Encadré 5 : L’innovation, un construit social ?

Analyser les processus d’innovation, c’est se placer au cœur du changement et des déterminants du changement, à l’interface entre le producteur et la société. Schumpeter (1935) définit l’innovation comme la combinaison nouvelle de facteurs de production qui peut s’exprimer par la confection d’un nouveau produit, une nouvelle manière de produire, la construction de nouveaux débouchés, ou l’accès à de nouvelles ressources. En accord avec cette définition, il est classique de dire que l’innovation se distingue de l’invention et qu’elle peut être de nature variée : technique, économique, organisationnelle, sociale, etc. De manière plus précise elle est généralement composite : toute innovation technique va le plus souvent avec une innovation organisationnelle dans laquelle on pourrait dire qu’elle est enchâssée. Elle peut se greffer sur des systèmes anciens ou constituer des ruptures, être d’origine exogène et portée par le monde des techniciens, ou endogène et portée par le monde des paysans. Elle peut émerger dans des contextes très divers et elle ne se comprend qu’en analysant la société globale et le contexte dans lequel elle se développe. Elles ont une histoire : elles naissent et meurent. Les innovations sont donc des instruments de stratégies pour atteindre des objectifs ou conforter des positions de certains acteurs, et sont des enjeux de pouvoir et de négociation au sein de la société. Olivier de Sardan (1993) illustre bien la complexité du phénomène par la définition suivante « une greffe inédite, entre deux ensembles flous, dans une arène, via des passeurs ».

Rogers (1983) montre l’attitude différente des producteurs face au changement et élabore une typologie des innovateurs (les novateurs non intégrés, les dynamiques et leaders d’opinion, les attentistes, les marginalisés). Il montre que la diffusion de l’innovation est non linéaire et considère qu’elle correspond à une courbe en S avec en abscisse le temps et en ordonnée le nombre d’adoptants. Mais ce modèle diffusionniste ne prend pas en compte le fait que les conditions, liées à l’exploitation ou à l’environnement de l’exploitation, favorisant ou défavorisant l’innovation, ne sont pas les mêmes pour tous. Mendras et Forsé (1983) quant à eux, proposent cinq facteurs permettant d’évaluer l’adoptabilité des innovations à savoir : l’avantage relatif apporté par l’innovation par rapport à la situation initiale, sa compatibilité par rapport au système en place, sa plus ou moins grande complexité, son essayabilité dans le contexte de l’acteur concerné, son observabilité chez autrui. Ces facteurs traduisent une prise en compte du degré de complexité et du niveau de risque par les producteurs. Darré (1996) accorde une grande importance aux échanges et débats au sein de groupes de producteurs pour expliquer les dynamiques d’innovation. Olivier de Sardan (1998) insiste sur les porteurs sociaux qui occupent une place plus ou moins reconnue dans la société locale et par lesquels transite l’innovation. De même l’innovation adoptée produit des effets indirects et généralement différés sur la structure sociale locale en servant certains intérêts et en contrariant d’autres : elle peut donc consolider la structure sociale en place ou au contraire favoriser une redistribution des cartes.

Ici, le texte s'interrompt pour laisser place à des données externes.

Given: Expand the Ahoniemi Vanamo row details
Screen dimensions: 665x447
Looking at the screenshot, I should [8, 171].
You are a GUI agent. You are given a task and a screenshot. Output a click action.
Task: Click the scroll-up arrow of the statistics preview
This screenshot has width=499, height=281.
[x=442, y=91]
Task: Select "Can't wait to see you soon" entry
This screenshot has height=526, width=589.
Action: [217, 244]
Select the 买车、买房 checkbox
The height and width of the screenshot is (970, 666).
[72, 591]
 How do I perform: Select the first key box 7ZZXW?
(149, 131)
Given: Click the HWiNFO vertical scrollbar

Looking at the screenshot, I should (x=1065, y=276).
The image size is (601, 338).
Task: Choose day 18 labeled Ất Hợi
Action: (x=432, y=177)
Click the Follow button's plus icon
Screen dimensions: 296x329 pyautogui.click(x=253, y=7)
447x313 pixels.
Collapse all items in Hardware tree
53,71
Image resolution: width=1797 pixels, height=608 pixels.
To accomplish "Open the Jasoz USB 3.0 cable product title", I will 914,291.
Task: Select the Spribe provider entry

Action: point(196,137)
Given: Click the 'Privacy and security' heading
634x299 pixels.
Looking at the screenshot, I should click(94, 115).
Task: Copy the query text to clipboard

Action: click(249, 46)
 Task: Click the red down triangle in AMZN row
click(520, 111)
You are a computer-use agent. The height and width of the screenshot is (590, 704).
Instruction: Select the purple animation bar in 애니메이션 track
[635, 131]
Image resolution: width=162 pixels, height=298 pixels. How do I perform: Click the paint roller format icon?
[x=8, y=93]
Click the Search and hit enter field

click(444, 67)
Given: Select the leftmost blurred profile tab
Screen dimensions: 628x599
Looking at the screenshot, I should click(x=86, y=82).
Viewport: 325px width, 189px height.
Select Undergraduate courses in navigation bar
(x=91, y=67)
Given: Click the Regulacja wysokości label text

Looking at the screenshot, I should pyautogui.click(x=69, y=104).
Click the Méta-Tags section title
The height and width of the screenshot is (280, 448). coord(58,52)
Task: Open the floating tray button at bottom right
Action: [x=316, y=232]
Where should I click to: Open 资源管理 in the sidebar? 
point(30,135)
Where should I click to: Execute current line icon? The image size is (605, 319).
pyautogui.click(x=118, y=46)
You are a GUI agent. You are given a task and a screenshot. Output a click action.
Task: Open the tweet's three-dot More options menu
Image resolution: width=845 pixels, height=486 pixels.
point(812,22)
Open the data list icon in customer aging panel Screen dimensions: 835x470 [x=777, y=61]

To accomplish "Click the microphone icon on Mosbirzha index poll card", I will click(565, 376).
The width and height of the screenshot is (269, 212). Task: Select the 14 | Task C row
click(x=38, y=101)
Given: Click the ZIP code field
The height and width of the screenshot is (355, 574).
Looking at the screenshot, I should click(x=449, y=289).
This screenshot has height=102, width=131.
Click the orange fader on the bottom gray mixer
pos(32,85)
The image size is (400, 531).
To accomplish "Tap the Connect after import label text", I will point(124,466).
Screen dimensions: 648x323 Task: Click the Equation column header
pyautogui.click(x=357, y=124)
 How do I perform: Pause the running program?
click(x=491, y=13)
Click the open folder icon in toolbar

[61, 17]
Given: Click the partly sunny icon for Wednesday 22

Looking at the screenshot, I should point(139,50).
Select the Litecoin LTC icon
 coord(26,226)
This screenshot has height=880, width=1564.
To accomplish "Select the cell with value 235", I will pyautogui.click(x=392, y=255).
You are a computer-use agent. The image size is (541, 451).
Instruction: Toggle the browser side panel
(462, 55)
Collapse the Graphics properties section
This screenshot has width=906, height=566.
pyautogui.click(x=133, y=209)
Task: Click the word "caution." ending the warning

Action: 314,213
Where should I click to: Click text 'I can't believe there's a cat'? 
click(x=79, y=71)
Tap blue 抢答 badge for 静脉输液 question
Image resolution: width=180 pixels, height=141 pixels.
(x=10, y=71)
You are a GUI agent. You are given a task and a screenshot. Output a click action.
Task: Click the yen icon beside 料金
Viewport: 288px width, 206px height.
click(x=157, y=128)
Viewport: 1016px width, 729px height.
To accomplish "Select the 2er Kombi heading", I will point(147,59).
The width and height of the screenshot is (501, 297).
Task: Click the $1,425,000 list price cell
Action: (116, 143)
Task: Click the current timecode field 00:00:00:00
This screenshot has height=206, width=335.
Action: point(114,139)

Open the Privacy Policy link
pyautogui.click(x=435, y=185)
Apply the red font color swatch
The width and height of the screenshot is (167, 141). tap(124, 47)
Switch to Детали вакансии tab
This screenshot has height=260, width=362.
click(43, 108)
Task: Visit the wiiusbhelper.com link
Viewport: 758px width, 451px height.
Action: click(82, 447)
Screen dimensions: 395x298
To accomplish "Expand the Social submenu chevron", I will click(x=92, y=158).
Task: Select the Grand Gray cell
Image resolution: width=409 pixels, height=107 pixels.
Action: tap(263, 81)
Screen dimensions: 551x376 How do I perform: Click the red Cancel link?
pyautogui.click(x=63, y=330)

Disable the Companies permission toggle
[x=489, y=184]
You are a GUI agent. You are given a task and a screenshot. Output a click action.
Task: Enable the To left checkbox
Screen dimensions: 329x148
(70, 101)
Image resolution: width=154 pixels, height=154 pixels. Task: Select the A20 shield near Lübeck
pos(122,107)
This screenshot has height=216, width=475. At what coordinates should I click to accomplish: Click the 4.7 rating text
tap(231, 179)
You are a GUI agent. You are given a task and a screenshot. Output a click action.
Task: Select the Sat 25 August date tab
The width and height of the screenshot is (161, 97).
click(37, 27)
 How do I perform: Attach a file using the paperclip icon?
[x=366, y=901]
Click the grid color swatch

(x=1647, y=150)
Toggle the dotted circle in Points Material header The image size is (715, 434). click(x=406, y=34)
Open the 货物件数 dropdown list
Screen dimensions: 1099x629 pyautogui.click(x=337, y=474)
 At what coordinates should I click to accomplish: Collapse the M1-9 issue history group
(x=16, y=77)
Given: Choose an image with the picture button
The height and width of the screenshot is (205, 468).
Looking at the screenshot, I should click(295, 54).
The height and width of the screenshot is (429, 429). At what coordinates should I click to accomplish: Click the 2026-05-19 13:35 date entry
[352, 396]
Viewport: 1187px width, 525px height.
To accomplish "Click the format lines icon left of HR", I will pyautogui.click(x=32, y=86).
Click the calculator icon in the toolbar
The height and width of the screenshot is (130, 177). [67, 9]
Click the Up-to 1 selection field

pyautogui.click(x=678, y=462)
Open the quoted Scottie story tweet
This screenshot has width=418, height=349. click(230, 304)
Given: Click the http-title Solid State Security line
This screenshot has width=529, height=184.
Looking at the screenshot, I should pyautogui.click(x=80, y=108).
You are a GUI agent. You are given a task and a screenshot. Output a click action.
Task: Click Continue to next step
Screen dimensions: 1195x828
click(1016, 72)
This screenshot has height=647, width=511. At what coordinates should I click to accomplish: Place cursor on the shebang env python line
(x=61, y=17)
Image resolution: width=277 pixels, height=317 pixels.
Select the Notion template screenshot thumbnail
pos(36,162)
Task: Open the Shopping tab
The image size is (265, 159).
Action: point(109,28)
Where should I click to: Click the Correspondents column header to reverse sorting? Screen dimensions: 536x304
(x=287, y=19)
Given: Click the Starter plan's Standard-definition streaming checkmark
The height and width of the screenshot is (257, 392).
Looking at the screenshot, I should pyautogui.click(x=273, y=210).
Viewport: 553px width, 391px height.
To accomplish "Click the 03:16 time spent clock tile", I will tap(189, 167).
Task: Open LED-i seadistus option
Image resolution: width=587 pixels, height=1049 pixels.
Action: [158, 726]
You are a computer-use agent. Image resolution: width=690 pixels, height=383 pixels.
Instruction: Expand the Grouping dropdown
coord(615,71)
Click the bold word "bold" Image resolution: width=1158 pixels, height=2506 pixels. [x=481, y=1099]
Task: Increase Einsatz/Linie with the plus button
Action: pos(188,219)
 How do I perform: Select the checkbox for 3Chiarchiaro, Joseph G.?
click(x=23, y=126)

Chauveau et al. (1999) indiquent que (i) l’offre et la demande d’innovation sont construites sur des interactions entre les acteurs autour d’enjeux techniques, (ii) les innovations cheminent à travers des réseaux composites tenant compte de l’hétérogénéité des unités socio-économiques, (iii) les relations entre innovation et environnement économique, social et politique montrent que les processus ne sont pas linéaires.

Ces interrelations complexes entre acteurs amènent à parler d’un « système d’innovations » qui peut être « défini comme un réseau d’organisations, d’entreprises et d’individus produisant de nouveaux produits, de nouveaux processus, ou de nouvelles formes d’organisation mis en œuvre dans des activités économiques, et incluant les institutions et les politiques qui affectent leurs comportements et leurs performances » (World Bank 2006).